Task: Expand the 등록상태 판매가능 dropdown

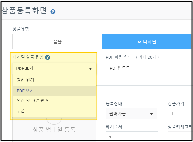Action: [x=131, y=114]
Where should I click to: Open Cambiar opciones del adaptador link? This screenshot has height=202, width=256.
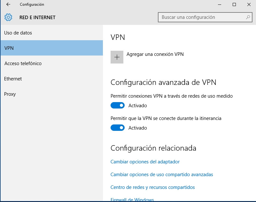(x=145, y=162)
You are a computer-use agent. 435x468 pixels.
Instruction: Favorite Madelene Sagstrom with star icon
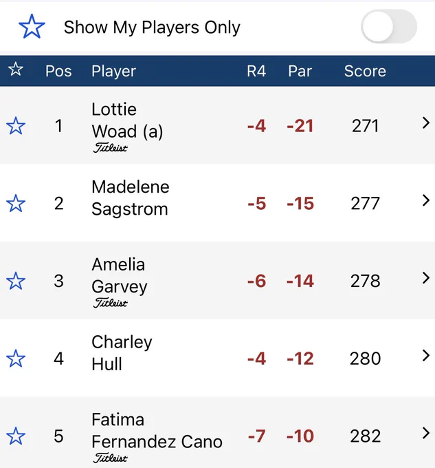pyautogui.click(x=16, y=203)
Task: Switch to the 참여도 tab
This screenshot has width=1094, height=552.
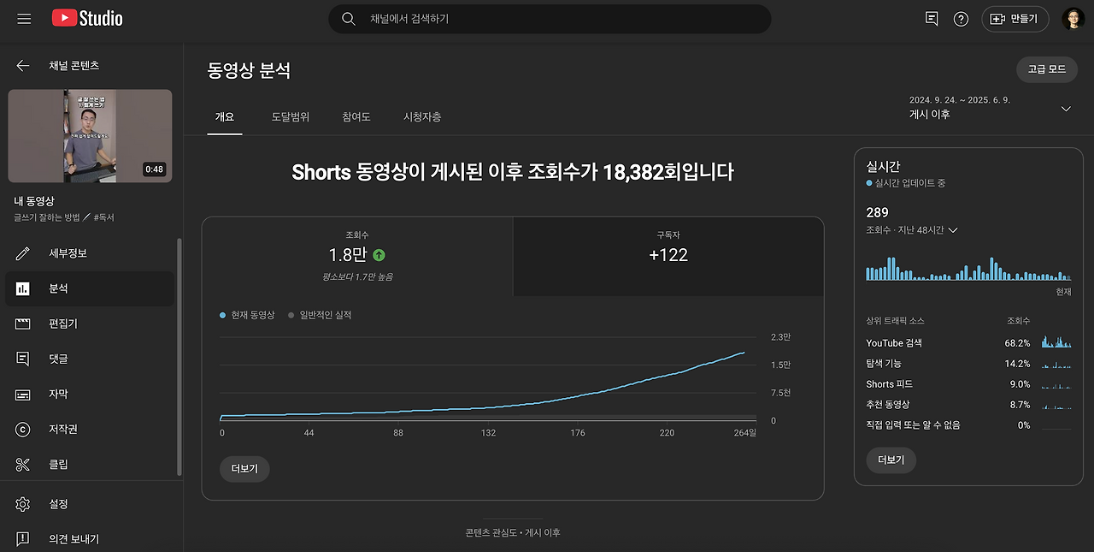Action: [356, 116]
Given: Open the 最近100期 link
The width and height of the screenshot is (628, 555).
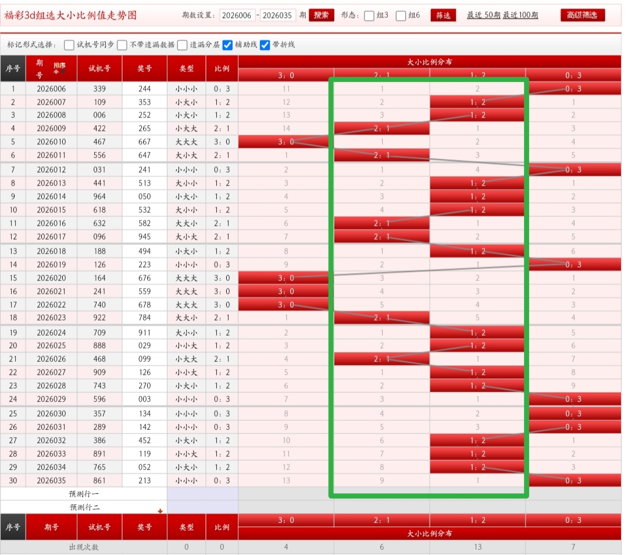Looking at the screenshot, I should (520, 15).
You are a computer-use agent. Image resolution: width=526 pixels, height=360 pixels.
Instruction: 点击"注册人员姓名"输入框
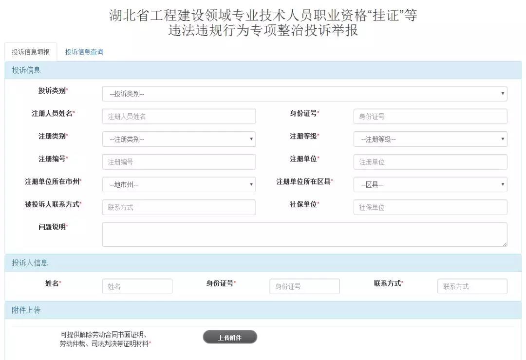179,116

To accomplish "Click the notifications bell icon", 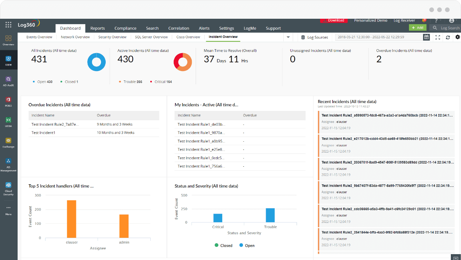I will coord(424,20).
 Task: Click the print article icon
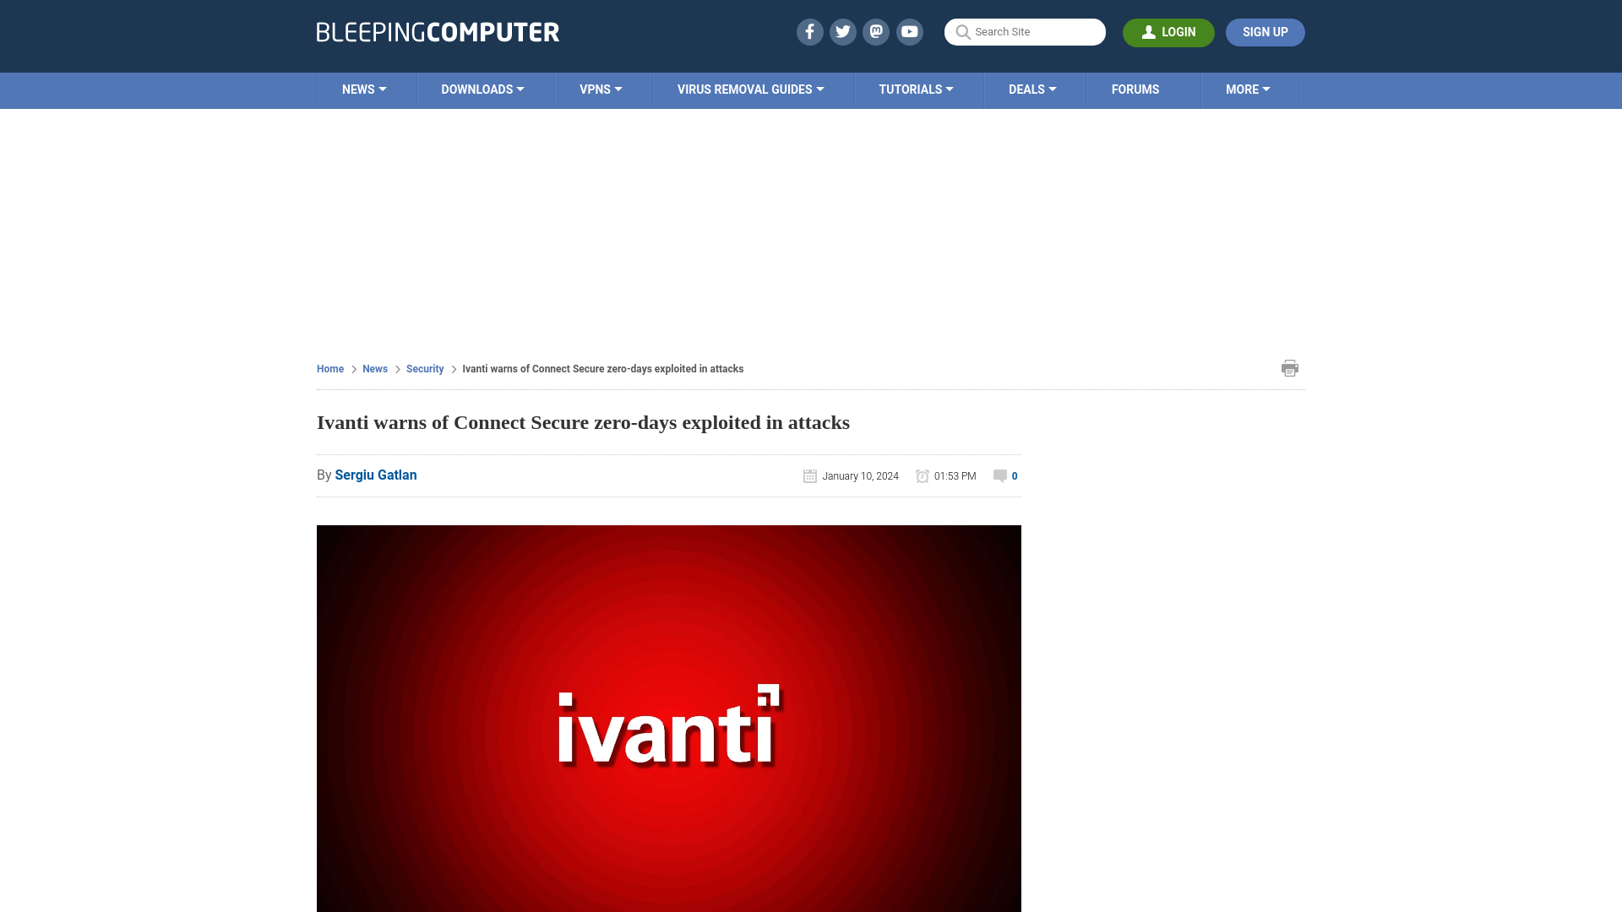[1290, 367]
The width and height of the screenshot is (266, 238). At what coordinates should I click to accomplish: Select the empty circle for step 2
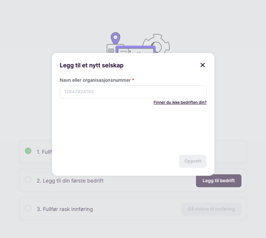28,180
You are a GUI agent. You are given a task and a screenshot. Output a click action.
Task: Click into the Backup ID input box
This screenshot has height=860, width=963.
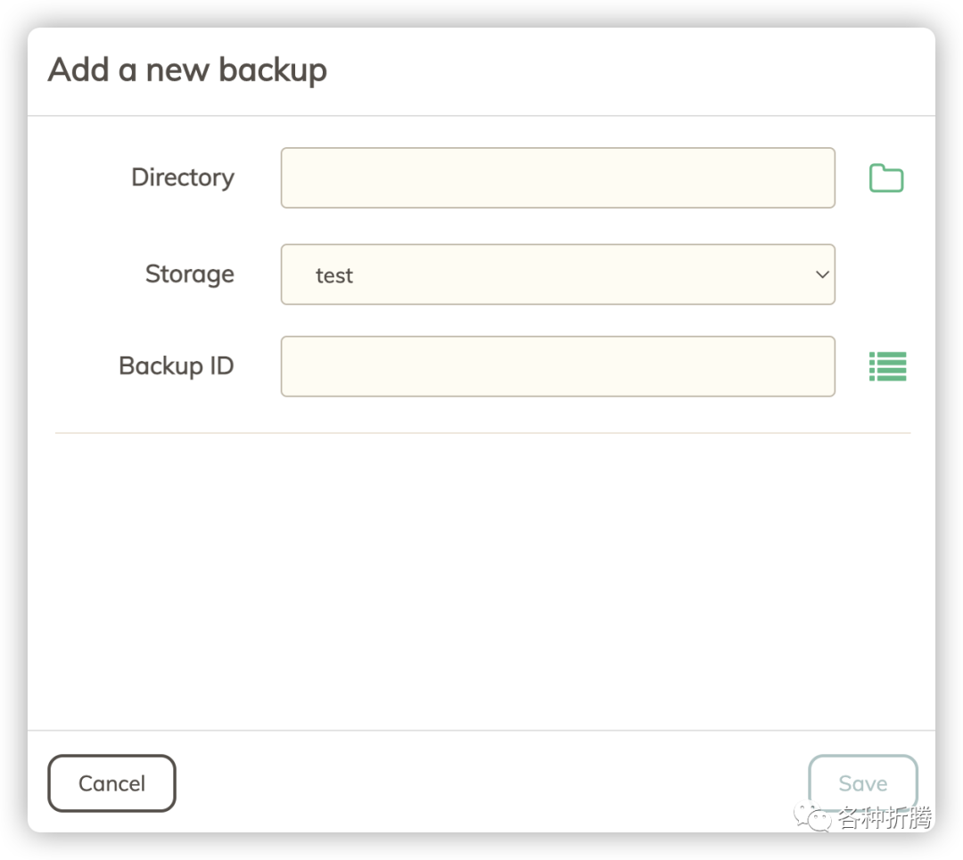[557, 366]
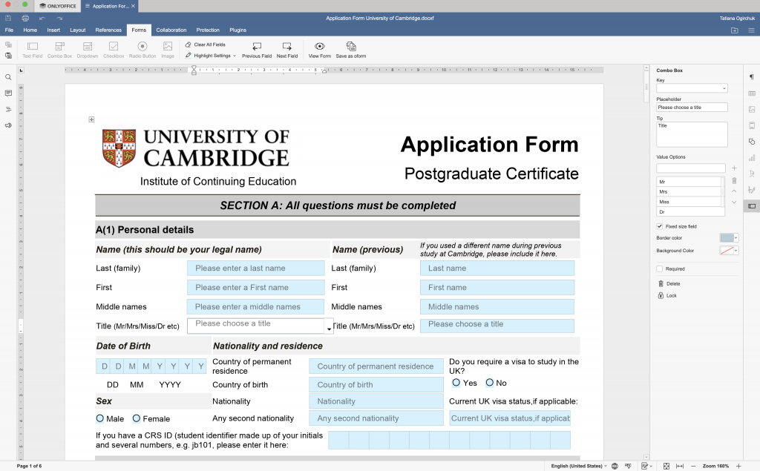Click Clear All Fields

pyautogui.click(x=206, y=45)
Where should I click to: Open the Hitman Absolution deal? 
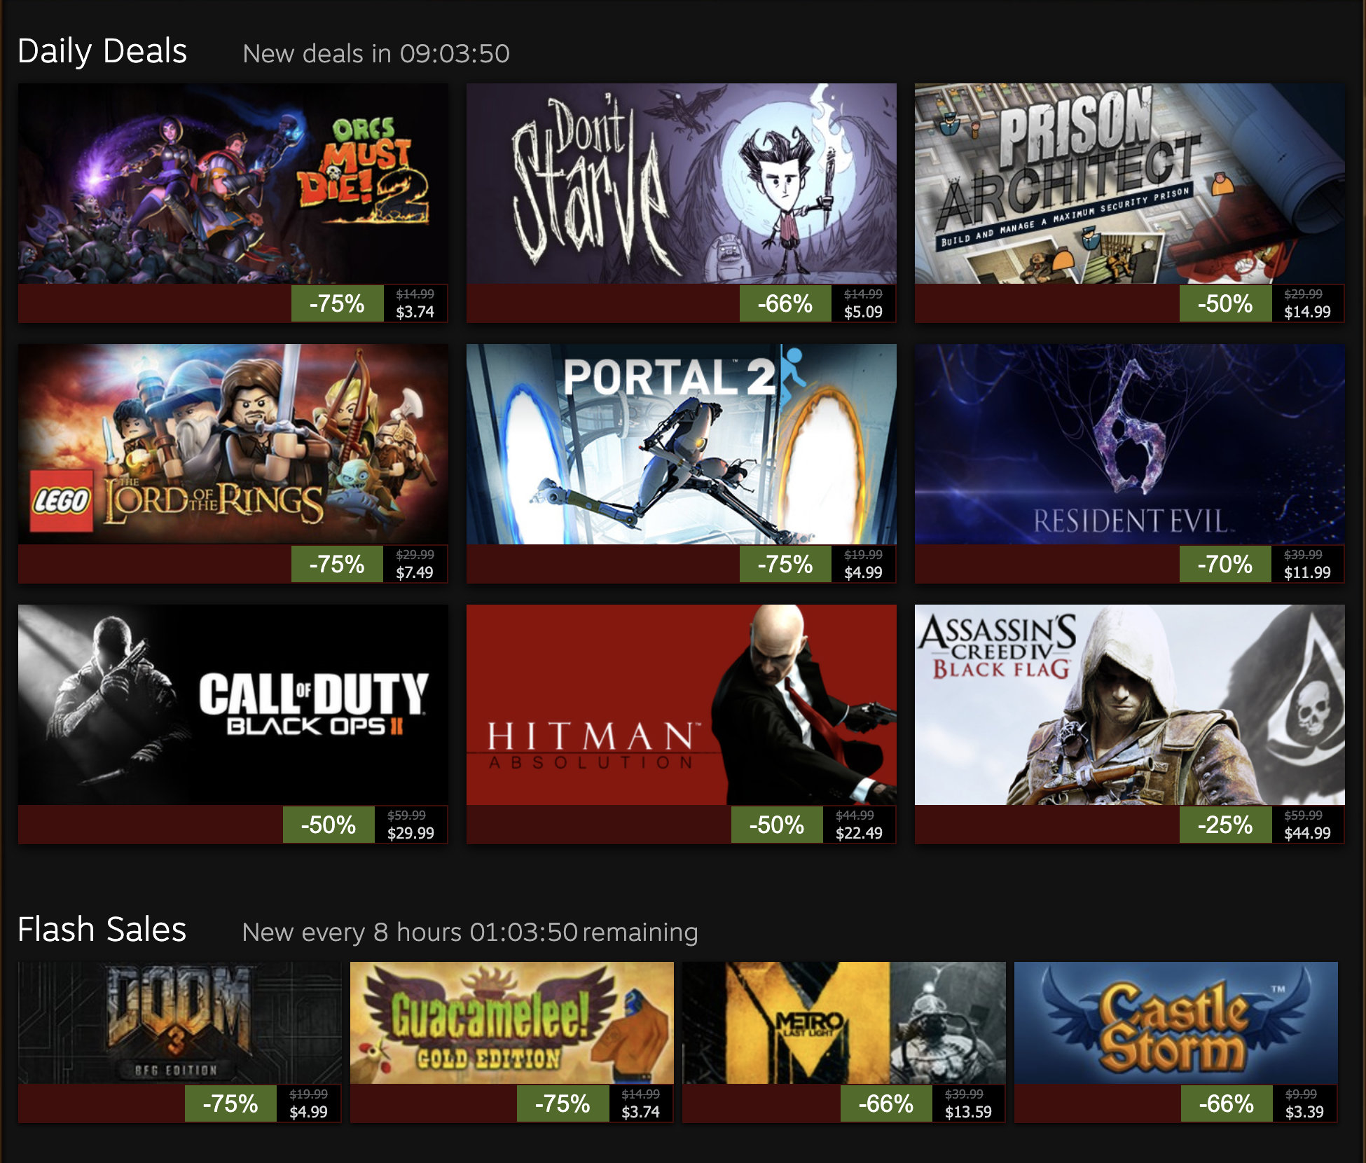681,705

------------------------------------

ASSIGNMENT:
Copy exactly the lines running from the beginning of the listing through the line that has "Task: Switch to the 참여도 tab". Drop the pictures.

REPLY:
Task: Expand the 등록상태 판매가능 dropdown

Action: [x=131, y=114]
Where should I click to: Open Cambiar opciones del adaptador link? This screenshot has height=202, width=256.
(x=145, y=162)
You are a computer-use agent. 435x468 pixels.
Instruction: Favorite Madelene Sagstrom with star icon
pyautogui.click(x=16, y=203)
Task: Switch to the 참여도 tab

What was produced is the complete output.